Bottigliona mica da poco questa, da quel di S. Ilario d’Enza, già terra reggiana. Poi dicono che da queste parti sanno fare solo il lambrusco. In effetti il blendone, fatto davvero perbene da Rinaldini, di cultura lambruschista ne ha da vendere: il pinot noir si incastra con ancellotta e pjcol ross (il peduncolo rosso di reggiana stirpe). Si raccoglie tardi e poi si fa sovrammaturare in fruttaio. Insomma, già il progetto enologico affascina e merita tanta stima.
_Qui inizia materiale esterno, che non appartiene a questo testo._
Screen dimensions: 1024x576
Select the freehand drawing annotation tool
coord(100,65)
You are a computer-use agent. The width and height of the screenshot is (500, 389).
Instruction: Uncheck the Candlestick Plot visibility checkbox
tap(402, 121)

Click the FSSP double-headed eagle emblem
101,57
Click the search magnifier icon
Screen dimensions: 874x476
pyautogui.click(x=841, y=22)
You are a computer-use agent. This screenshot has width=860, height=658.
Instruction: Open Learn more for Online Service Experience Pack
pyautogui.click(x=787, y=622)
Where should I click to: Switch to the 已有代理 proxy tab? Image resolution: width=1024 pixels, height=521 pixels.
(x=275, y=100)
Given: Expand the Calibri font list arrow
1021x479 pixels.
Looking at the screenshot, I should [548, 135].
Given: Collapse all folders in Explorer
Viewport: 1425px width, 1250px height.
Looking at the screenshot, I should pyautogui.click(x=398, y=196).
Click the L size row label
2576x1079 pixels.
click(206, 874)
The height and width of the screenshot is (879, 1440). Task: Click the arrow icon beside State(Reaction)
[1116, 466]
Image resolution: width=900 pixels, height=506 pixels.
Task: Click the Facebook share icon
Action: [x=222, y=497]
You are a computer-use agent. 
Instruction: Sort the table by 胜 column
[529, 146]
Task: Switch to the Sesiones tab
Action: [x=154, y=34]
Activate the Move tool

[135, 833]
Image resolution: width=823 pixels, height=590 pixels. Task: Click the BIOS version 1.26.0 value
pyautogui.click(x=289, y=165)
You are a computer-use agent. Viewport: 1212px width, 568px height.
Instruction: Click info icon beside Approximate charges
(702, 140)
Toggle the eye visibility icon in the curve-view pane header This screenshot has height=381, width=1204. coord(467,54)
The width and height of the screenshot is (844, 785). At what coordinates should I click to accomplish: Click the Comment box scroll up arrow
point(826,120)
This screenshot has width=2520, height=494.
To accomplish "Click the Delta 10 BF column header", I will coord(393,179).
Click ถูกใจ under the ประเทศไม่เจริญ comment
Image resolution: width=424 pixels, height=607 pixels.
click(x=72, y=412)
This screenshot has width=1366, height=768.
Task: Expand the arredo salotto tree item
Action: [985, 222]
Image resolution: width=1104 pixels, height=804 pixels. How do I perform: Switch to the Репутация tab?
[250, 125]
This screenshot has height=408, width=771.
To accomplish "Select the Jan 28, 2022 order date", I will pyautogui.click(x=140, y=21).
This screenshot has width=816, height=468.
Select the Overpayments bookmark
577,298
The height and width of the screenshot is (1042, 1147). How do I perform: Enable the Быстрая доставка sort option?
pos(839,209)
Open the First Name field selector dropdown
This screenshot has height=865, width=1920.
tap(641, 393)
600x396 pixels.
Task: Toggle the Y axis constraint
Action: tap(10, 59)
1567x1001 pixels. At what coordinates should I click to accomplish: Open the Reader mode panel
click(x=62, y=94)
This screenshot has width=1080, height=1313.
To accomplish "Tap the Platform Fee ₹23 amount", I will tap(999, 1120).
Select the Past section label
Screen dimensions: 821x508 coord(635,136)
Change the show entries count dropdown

Il risultato è certamente sorprendente. Carattere da vendere, tanto da obbligarmi, un pò confuso, a sfoderare un decanterino per un passaggio veloce perchè al naso, inizialmente, la botta è stata forte e poco rassicurante. Lo so, lo so, il bellissimo quanto difficilissimo-da-pulire oggetto in questione non si usa per questi biechi scopi ossigenativi ma … per me è come la coperta di Linus, la mia Animula vagula blandula (cit. di cit.) necessita, e spesso, di rassicurazioni.
Operata la blasfemia, i conti mi sono tornati subito. Colore davvero bello, un rubino cupissimo, fitto, estrattissimo, bordo che si fa corallo antico, consistenza concreta che abbraccia il vetro disegnando belle coreografie. Il naso è davvero un’esplosione di confetture scure e polpose: prugna su tutto, il fico maturo, il lampone conservato. Poi l’autunno: fogliame, radici, chiodini, l’umido buono. Poi la drogheria: pepe scuro, cannella, una noce profumata. Poi lo spirito: ciliegioni neri neri alcolizzati, di quelli in barattolo, che mangi uno dopo l’altro e che ti piegano, inesorabilmente, le ginocchia. Insomma, un naso che definire strepitoso è poca roba.
Il sorso è bello panciuto, meno alcolico e fruttoso di quanto mi sarei aspettato. Anzi, si muove con una certa eleganza, la bevibilità è più che sufficente considerato tutto l’estratto che si porta dietro, tannini ingentiliti, freschezza che tiene ancora, senza far presagire però, evoluzioni roccambolesche. Gran bel vino.